On Wednesday evening, Justice Ruth Bader Ginsburg hosted the second lecture in the 2015 Leon Silverman Lecture Series, which focuses on the Supreme Court and Reconstruction. In her lecture at the Court, Pamela Brandwein of the University of Michigan sought to unravel the conventional wisdom, which originated with historian C. Vann Woodward, that the Court killed Reconstruction.

According to the conventional view, after Lincoln’s death, his wobbly “new birth” for the nation plowed into the Court’s state action doctrine and promptly received the kiss of death from the Compromise of 1877. At that point, Democrats took control over Reconstruction policy; Republicans did the same for economic policy, leading them to abandon their black constituents. In the conventional story, Justice Joseph P. Bradley is portrayed as a key antagonist in the plot against Reconstruction, and as the progenitor of a jurisprudence that crippled the Fourteenth and Fifteenth Amendments.

In keeping with the revisionist theme of this year’s lecture series, which has also, at least thus far, sought to partially redeem Reconstruction-era Justices, Brandwein’s point of departure for the evening was that the conventional wisdom is largely a myth.

Brandwein first provided two pieces of historical context that bookend the Court’s Reconstruction docket.

First, during the presidency of Ulysses S. Grant, there was an economic panic that led to a deep depression in the early 1870s.
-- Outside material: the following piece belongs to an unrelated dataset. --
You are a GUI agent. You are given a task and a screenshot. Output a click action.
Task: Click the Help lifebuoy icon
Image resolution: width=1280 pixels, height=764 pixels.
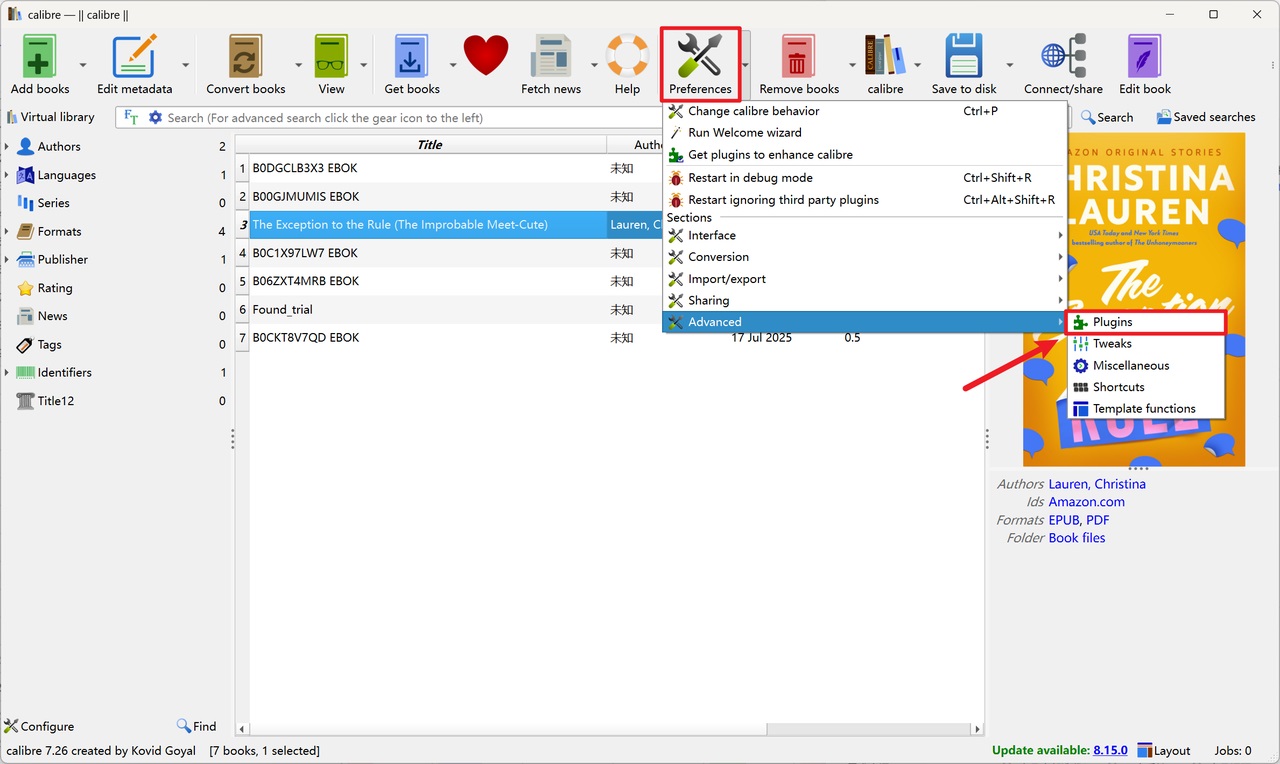point(627,57)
Unemployment was at fourteen percent, a quarter of the country’s railroads went out of business, and the grim economics were blamed on the party in charge, the Republicans. Democrats gained control of the House, and with it control over appropriations. This is the moment, in the conventional view, when Republicans abandoned their black constituents. However, Brandwein noted, because Reconstruction depended on resources being funneled into civil rights enforcement, which was expensive and therefore unpopular, the already unpopular Republicans couldn’t afford to fight for those appropriations.

Next, in the 1880s members of the Ku Klux Klan were punished, and there was strong agreement among members of the Court that voting rights for blacks should be upheld, which makes very little sense under the view that the Court’s jurisprudence was meant to block Reconstruction. What should we make of that odd development?

Brandwein explained that, in the last ten years, she and other scholars have begun looking at the “lost jurisprudence” of this era for new insights to this old riddle. Brandwein suggested that the answer could be that the state action doctrine must be understood within the context of a consensus within the legal community which existed in the 1800s – but has since gone out of fashion — that there two kinds of rights, natural and legal.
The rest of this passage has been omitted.